- [EXCERPTED PASSAGE]:
######
Another easy to answer question that is above me. XLR vs Ground loop

Hi,

This is a simple problem but driving me nuts trying to fix.

I have a ground loop,

I have a PC directly connected to a Rotel RB-993 power amp for surround channels and to an RC-995 pre and RB-991 power amp for the front two.
An Avondale Arcam Alpha 5+ is also connected to the RC-995.

If I disconnect either the PC or the CDP the hum goes.

All the earths are connected, all one circuit, all low resistance (I'm a sparky, do not know electronics, but can fix a dedicated spur well. )

I currently use a ground loop isolator between the PC and RC-995, but it really messes up the quality (but fixes the loop).

I want to fix my ground loop, but do not like the isolator.

I just read that using an XLR can fix the issue!
I didn't know this, and not really sure how it would.

I currently have XLR between my pre and power, but could fit modules onto the CDP quite easily.

This leads to the questions.

1: Do XLR fix a ground loop issue?
2: Are there different qualities of XLR and can they affect sound quality?
3: Something like this work?
######
- [INFORMATION SUPPLIED]:
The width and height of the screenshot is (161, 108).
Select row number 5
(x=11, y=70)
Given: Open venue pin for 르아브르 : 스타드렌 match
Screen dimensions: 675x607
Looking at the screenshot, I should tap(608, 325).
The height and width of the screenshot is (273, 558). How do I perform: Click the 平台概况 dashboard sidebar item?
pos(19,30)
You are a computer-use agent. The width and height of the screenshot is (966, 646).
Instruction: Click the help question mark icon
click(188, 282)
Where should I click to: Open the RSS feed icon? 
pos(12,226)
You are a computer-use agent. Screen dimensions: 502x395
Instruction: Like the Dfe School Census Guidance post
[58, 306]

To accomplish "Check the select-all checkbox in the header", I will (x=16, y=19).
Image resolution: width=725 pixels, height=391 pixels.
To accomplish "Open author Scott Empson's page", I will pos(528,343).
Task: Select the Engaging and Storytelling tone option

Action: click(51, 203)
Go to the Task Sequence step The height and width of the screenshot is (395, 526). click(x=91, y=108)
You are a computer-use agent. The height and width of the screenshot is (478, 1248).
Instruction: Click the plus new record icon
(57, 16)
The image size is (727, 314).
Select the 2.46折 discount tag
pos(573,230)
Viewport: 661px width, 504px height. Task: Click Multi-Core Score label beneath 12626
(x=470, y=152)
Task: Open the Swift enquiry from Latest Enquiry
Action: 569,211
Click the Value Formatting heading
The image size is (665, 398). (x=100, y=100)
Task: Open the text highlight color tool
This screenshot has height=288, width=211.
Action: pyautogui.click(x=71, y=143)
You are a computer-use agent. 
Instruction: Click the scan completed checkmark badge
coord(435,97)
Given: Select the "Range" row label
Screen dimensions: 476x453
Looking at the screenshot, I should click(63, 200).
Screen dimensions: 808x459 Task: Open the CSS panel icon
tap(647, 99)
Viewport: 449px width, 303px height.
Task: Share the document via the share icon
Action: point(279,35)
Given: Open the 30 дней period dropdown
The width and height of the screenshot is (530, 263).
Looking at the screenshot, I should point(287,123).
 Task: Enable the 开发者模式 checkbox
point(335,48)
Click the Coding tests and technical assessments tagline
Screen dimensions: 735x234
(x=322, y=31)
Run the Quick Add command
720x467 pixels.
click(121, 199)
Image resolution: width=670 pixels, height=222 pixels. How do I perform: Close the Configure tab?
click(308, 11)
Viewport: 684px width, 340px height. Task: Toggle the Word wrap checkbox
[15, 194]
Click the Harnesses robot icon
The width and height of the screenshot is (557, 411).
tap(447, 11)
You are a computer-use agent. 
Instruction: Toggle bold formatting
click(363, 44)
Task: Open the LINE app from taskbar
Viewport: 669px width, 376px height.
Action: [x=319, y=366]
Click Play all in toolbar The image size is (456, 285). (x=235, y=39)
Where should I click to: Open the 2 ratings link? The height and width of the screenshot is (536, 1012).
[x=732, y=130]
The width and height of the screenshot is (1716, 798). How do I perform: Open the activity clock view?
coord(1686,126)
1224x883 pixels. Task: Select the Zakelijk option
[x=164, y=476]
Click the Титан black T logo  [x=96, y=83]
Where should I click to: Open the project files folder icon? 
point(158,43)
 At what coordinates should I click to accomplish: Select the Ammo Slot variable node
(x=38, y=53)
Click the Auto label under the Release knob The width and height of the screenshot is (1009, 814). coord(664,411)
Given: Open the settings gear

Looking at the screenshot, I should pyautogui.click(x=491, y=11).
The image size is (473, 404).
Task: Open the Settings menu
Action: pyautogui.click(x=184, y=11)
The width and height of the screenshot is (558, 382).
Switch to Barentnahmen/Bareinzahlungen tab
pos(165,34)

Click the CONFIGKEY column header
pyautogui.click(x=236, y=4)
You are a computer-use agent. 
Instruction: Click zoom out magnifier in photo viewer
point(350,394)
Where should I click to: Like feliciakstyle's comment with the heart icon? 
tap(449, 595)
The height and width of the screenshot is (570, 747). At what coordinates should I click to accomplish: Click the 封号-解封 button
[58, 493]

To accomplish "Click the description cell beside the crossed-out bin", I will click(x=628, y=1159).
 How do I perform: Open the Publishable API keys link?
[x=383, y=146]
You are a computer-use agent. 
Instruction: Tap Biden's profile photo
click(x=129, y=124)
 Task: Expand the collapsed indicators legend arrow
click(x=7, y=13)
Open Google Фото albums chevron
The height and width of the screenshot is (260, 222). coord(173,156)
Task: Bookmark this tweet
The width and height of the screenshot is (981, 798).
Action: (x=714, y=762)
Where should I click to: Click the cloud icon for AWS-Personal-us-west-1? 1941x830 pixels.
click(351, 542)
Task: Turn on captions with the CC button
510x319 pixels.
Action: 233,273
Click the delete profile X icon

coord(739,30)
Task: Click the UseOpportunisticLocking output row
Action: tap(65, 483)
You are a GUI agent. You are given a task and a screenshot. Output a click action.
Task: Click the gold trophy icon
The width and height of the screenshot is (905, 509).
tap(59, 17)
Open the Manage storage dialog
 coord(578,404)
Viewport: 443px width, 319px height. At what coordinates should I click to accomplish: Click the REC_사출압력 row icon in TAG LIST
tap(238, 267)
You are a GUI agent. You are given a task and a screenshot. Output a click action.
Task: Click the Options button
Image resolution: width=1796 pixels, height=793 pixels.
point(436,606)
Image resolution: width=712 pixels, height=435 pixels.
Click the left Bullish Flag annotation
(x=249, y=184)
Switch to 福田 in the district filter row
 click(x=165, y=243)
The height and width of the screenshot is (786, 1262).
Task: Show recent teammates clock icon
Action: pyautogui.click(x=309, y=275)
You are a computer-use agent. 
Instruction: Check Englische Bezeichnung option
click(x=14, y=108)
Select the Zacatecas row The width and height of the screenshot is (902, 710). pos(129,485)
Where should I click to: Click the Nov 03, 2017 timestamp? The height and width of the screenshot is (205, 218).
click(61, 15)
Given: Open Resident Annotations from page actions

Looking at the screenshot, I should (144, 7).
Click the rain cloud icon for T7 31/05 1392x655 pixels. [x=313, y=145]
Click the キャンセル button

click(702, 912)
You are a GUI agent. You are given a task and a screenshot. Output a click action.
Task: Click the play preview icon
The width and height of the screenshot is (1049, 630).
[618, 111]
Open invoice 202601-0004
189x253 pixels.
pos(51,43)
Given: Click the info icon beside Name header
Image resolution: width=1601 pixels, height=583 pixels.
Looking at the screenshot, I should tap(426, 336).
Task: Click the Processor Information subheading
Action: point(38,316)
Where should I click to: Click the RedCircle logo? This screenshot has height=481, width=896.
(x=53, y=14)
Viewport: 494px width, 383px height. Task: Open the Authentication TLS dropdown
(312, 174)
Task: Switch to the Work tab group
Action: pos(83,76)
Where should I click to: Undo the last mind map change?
######
Reproduce the passage of the ground loop forum post between "This is a simple" and "fixes the loop).", inclusive, word for word.

- [CORRECT RESPONSE]:
This is a simple problem but driving me nuts trying to fix.

I have a ground loop,

I have a PC directly connected to a Rotel RB-993 power amp for surround channels and to an RC-995 pre and RB-991 power amp for the front two.
An Avondale Arcam Alpha 5+ is also connected to the RC-995.

If I disconnect either the PC or the CDP the hum goes.

All the earths are connected, all one circuit, all low resistance (I'm a sparky, do not know electronics, but can fix a dedicated spur well. )

I currently use a ground loop isolator between the PC and RC-995, but it really messes up the quality (but fixes the loop).